This article from Nurse.com provided some excellent background for the emergence of women in nursing during the Civil War. It was truly new and Louisa May Alcott was right in the forefront, volunteering her services. She of course wrote about those experiences in Hospital Sketches.
By Cathryn Domrose
Friday April 29, 2011
Vivid, dramatic images of Civil War nursing spill from history books into the American psyche: Clara Barton, her apron soaked with blood, working tirelessly beside surgeons as they amputated arms and legs. Louisa May Alcott bringing water to crying soldiers, cradling their heads in her arms, scribbling as they dictated letters home. Sally Tompkins, a captain in the Confederate army, insisting on absolute cleanliness in the hospital she ran in Richmond, Va. Dorothea Dix and Mary Ann Bickerdyke defying male surgeons and administrators to make sure their nurses and patients got the respect and resources they deserved.
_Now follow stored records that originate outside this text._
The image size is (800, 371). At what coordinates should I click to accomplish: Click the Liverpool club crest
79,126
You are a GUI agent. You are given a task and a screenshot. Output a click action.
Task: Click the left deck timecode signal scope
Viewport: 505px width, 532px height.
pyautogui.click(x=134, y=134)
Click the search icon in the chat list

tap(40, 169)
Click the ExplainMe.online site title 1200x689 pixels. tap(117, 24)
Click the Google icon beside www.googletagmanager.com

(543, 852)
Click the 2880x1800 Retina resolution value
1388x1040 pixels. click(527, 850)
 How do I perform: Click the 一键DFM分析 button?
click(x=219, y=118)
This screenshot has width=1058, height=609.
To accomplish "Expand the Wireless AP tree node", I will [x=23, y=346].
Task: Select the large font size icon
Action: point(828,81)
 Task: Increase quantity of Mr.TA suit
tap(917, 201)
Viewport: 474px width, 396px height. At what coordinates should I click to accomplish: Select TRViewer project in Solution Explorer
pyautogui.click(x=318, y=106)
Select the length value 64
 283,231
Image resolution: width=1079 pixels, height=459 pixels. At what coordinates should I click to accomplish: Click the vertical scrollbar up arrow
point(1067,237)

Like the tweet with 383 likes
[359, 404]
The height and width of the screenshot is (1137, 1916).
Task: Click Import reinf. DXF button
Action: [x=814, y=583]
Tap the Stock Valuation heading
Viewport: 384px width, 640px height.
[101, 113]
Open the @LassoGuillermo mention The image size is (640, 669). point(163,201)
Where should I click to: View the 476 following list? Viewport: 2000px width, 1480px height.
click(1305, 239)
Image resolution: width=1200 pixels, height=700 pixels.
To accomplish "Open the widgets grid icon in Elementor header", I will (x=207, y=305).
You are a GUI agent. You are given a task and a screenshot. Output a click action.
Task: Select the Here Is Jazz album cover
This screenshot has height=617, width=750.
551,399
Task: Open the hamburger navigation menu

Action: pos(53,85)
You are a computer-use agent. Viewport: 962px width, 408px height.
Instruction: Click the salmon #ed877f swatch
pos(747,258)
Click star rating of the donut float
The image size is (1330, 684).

Phoebe Pember doing the same in the South, sometimes with the help of a pistol she kept in her pocket.
Birth of a Profession
“The Civil War launched the profession of nursing in the United States,” says Jane E. Schultz, PhD, professor of English, American studies, women’s studies and medical humanities at Indiana University-Purdue University Indianapolis, and the author of “Women at the Front: Hospital Workers in Civil War America” and “This Birth Place of Souls: The Civil War Nursing Diary of Harriet Eaton.”